MATERIAL FOR THIS TASK START

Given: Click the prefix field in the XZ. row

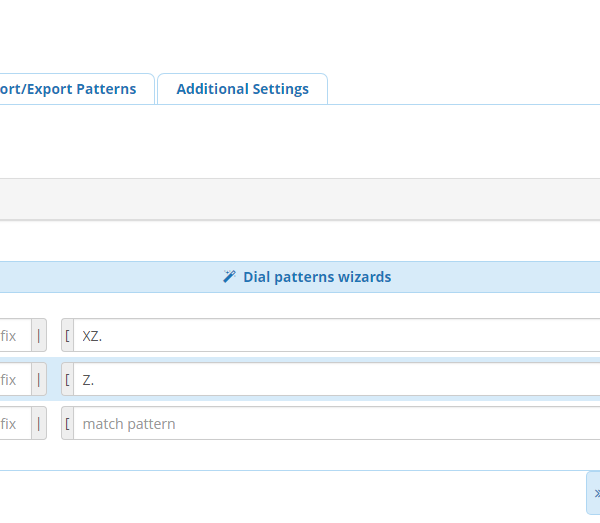Looking at the screenshot, I should (12, 336).
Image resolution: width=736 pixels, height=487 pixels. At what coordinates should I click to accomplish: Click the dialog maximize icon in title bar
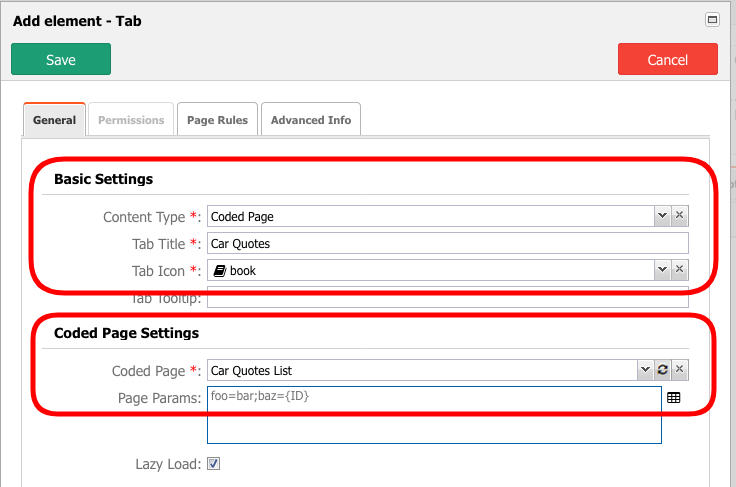click(712, 19)
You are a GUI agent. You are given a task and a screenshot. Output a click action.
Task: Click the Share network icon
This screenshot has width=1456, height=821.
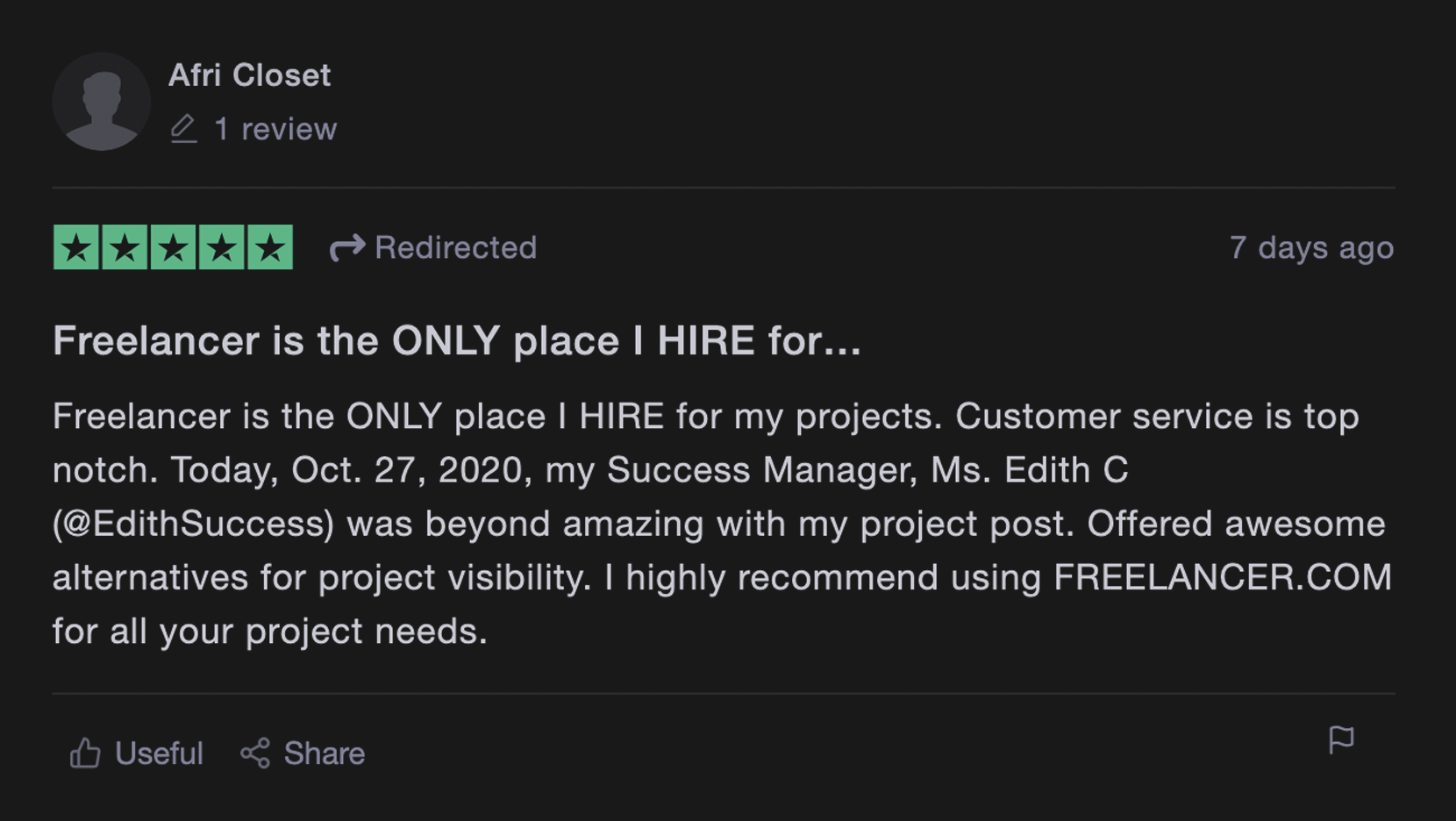(255, 753)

MATERIAL FOR THIS TASK END

Whenever a picture appears, leave it out, and return every record exactly.

▸ EXERCISE ANSWER
Given: Click the prefix field in the XZ. row

Looking at the screenshot, I should (12, 336).
Image resolution: width=736 pixels, height=487 pixels. At what coordinates should I click to accomplish: Click the dialog maximize icon in title bar
click(712, 19)
You are a GUI agent. You are given a task and a screenshot. Output a click action.
Task: Click the Share network icon
This screenshot has width=1456, height=821.
(255, 753)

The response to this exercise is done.